Gather each line in the entries that includes the string "magnifier".

*** Opening of Source material ***

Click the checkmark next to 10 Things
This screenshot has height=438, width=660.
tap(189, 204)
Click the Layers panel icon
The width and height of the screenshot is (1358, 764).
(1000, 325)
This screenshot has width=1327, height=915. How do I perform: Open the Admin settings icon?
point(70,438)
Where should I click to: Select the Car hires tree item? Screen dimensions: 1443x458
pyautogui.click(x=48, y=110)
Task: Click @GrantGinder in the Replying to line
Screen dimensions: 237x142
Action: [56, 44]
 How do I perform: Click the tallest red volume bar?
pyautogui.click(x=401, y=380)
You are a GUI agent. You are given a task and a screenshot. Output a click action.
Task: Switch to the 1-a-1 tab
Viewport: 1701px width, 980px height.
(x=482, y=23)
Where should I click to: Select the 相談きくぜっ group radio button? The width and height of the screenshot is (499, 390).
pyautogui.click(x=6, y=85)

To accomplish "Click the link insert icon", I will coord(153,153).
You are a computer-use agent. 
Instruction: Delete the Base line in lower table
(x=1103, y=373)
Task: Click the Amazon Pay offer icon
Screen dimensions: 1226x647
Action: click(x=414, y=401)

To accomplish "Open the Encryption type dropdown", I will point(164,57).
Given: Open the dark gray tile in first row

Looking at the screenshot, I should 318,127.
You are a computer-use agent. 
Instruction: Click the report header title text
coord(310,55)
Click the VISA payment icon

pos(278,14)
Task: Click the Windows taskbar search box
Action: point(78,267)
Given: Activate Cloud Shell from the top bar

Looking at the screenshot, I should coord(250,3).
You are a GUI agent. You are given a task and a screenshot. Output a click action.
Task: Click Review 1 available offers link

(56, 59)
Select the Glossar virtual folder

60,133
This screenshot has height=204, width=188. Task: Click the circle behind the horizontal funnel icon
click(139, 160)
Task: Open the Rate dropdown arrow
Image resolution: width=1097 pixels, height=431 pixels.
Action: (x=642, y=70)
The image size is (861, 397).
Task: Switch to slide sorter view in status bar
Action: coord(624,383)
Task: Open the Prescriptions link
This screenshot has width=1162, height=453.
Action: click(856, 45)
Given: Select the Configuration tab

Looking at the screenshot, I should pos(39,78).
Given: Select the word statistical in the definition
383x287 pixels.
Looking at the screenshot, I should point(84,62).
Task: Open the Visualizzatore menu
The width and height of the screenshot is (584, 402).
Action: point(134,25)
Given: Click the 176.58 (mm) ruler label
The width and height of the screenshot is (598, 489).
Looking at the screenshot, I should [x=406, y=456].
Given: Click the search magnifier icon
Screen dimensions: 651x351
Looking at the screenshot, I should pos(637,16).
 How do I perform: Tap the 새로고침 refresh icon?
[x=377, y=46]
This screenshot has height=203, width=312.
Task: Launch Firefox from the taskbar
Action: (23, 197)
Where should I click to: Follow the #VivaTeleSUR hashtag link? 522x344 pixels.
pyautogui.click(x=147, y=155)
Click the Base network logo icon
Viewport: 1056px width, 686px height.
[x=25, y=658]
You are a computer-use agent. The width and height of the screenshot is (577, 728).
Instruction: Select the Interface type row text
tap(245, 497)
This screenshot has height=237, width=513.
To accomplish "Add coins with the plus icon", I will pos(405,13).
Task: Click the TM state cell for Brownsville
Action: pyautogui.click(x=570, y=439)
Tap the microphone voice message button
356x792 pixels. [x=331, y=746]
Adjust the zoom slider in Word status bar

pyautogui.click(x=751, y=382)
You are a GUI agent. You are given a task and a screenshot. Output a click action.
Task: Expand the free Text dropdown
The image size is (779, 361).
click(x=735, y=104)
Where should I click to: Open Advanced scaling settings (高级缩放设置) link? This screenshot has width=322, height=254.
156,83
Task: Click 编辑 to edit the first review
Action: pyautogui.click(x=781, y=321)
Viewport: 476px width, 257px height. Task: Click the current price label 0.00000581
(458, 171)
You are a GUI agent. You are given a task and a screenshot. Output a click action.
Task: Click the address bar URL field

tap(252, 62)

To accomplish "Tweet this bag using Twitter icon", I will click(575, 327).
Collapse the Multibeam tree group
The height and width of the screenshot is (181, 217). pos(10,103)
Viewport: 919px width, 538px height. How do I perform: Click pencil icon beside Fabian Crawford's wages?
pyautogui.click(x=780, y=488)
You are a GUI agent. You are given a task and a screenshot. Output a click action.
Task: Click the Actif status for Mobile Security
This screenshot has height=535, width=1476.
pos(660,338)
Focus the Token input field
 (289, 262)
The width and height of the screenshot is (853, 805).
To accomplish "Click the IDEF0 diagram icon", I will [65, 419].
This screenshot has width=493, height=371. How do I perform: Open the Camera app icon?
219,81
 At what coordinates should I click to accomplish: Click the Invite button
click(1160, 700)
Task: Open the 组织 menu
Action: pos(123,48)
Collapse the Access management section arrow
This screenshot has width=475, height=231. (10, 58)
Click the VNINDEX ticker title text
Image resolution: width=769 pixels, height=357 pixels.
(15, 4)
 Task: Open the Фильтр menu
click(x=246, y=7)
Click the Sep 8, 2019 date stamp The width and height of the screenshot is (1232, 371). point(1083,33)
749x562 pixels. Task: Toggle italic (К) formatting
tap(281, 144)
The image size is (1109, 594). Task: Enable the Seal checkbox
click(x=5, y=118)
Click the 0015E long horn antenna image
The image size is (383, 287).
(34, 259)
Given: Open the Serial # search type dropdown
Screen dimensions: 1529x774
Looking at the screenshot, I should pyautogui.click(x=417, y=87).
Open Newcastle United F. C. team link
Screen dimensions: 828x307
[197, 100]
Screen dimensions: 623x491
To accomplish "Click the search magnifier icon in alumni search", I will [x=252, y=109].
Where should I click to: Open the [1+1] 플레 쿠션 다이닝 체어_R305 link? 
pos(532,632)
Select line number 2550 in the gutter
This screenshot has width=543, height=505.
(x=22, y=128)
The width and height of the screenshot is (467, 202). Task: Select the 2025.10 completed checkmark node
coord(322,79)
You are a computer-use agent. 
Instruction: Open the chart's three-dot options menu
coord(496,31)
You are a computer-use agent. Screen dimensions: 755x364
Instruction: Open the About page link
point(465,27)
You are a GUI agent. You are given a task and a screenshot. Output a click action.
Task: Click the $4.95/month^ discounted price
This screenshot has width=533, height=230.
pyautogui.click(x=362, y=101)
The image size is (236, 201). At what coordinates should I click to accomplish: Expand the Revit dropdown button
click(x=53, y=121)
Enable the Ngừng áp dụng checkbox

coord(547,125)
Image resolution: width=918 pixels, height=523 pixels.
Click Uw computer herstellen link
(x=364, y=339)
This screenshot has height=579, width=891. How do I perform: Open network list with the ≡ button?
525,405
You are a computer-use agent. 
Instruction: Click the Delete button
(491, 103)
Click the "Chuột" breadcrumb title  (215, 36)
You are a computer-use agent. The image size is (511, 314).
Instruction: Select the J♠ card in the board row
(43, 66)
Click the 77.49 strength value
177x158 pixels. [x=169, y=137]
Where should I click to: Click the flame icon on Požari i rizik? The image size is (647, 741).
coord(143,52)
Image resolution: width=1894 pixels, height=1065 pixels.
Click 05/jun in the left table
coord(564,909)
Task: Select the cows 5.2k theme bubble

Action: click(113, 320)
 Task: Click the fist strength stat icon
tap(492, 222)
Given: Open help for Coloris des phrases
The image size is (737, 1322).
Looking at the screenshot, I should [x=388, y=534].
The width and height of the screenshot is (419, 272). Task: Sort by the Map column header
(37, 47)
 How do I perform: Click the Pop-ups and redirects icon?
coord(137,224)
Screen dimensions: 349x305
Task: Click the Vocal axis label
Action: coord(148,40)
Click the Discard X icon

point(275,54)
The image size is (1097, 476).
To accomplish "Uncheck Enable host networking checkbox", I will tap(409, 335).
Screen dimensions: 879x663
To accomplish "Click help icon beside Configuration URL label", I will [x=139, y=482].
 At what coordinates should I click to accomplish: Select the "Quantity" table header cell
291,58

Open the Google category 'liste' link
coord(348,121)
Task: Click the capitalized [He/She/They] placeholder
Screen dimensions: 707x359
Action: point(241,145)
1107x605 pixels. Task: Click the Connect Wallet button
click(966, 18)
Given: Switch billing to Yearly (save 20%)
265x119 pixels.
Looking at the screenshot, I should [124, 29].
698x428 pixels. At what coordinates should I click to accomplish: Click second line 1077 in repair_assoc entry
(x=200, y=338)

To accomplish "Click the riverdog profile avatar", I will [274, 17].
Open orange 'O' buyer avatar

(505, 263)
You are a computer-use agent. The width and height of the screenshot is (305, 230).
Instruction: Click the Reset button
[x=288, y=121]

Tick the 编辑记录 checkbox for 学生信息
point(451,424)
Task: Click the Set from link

*** Close of Source material ***

§ **Completed task**:
Given: Click the search magnifier icon
To accomplish "Click the search magnifier icon in alumni search", I will [x=252, y=109].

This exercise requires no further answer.